In general, I would say that the work this government needs to do in terms of achieving women's equality is enormous. However, instead of moving forward, the Conservative government is moving Canada backward on a whole host of measures, some of which I have mentioned in this House just in the last 24 hours: the removal of the word “equality” from the status of women mandate; the elimination of the court challenges program; the elimination of pay equity legislation; cuts to advocacy programs; cuts to research; and cuts to services. That indicates the government is not interested when it comes to achieving true gender equality for aboriginal women in Canada and for all women in Canada.
In conclusion, while we support this piece of legislation, we hope that the government will turn the clock forward and work with us to achieve true equality for all women in Canada.
Irwin Cotler Mount Royal, QC
Madam Speaker, I too am pleased to rise to speak to Bill C-310, an act to amend the Criminal Code (trafficking in persons), introduced by my colleague, the member for Kildonan—St. Paul. As my colleague from Gatineau has just done, I will take this opportunity to commend the member for her ongoing initiatives and engagement in this regard, of which this bill is but the latest example.
As I have said in the House and as this bill seeks to do, there is an ongoing need to combat this scourge of human trafficking, this pernicious, persistent and pervasive assault on human rights, this commodification in human beings, whereby human beings are regarded simply as cattle to be bonded and bartered. Indeed, this pernicious evil continues to be as persistent and pervasive as ever.
If we look at the situation, we will see that just this week Yuri Fedotov, the head of the United Nations Office on Drugs and Crime, estimated that as many as 2.4 million people are victims of trafficking worldwide at any given moment in time. His comments came as the heads of various UN organizations associated with tourism condemned human trafficking in that sector and proposed a series of reforms.
Of course, it is not in just one agency, be it the UN, or in one sector, be it tourism, where we need to act. The OSCE special representative and coordinator for combatting trafficking in human beings, Marcia Grazia Giammarinaro, recently noted in her address to global parliamentarians that human trafficking is “not a marginal phenomenon, but a new form of slavery on a massive scale in which people lose their freedom of choice, and are reduced to commodities for the benefit of their exploiters”.
..............................
_Requirement 1:_ In the parliamentary debate excerpt, how many people did Yuri Fedotov estimate are victims of trafficking worldwide at any given moment?
The saved entries have no connection to the parliamentary debate excerpt.

_Saved entries:_
..............................
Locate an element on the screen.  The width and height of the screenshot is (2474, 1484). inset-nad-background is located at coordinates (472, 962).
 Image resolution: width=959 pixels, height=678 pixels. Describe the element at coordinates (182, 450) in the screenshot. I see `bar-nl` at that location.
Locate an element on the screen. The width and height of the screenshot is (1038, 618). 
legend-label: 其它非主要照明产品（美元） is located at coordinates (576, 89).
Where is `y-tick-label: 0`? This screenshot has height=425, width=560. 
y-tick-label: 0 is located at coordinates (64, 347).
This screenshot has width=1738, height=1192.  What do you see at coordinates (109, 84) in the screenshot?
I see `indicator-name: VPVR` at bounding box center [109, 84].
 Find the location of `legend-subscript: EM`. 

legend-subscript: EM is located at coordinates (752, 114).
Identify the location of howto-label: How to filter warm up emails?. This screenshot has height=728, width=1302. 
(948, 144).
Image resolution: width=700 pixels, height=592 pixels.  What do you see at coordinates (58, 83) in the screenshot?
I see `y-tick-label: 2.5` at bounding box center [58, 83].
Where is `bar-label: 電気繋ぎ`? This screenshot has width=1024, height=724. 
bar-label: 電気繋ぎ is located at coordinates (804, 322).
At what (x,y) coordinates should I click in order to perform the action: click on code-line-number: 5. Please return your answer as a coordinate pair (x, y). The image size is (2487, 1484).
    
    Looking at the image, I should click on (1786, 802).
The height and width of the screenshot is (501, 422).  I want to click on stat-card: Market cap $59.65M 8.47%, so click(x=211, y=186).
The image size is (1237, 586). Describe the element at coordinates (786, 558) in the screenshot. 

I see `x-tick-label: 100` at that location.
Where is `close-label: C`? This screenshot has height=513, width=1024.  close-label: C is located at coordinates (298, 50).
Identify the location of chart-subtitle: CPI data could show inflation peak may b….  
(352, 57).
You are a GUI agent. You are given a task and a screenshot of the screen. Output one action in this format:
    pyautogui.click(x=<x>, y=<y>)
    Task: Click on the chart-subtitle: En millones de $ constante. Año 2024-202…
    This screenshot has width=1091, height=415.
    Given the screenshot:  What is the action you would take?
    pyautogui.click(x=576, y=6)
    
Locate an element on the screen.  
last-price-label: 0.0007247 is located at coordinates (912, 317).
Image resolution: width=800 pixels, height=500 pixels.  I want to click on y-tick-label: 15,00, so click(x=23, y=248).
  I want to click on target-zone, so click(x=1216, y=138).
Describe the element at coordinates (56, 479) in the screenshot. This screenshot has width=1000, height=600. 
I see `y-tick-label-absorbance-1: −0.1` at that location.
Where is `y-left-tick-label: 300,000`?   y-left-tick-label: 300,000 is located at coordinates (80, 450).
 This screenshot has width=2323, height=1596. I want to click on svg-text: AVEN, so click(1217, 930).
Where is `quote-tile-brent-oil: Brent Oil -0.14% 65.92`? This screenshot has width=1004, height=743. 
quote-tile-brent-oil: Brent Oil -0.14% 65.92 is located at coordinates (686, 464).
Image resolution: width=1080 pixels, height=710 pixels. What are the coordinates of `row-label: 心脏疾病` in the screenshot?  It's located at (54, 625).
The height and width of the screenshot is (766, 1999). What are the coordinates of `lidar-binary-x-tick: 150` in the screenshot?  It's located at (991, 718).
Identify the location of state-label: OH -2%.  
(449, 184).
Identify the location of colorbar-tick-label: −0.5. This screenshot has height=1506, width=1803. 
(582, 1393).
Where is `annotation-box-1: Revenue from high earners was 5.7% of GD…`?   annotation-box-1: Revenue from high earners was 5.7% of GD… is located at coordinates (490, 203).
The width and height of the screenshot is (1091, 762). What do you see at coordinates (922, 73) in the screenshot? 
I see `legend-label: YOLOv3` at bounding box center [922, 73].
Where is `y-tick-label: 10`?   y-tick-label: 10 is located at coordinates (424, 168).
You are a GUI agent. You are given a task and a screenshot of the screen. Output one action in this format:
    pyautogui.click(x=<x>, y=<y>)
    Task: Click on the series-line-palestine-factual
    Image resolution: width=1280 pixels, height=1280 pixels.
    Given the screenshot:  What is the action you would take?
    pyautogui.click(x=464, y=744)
..............................
_Requirement 2:_ From the saved entries, return the lines from the one containing "Locate an element on the screen. The" through the one containing "center [58, 83].", inclusive, reproduced without any change.

_Solution 1:_ As many as 2.4 million people.

_Solution 2:_
Locate an element on the screen. The width and height of the screenshot is (1038, 618). 
legend-label: 其它非主要照明产品（美元） is located at coordinates (576, 89).
Where is `y-tick-label: 0`? This screenshot has height=425, width=560. 
y-tick-label: 0 is located at coordinates (64, 347).
This screenshot has width=1738, height=1192.  What do you see at coordinates (109, 84) in the screenshot?
I see `indicator-name: VPVR` at bounding box center [109, 84].
 Find the location of `legend-subscript: EM`. 

legend-subscript: EM is located at coordinates (752, 114).
Identify the location of howto-label: How to filter warm up emails?. This screenshot has height=728, width=1302. 
(948, 144).
Image resolution: width=700 pixels, height=592 pixels.  What do you see at coordinates (58, 83) in the screenshot?
I see `y-tick-label: 2.5` at bounding box center [58, 83].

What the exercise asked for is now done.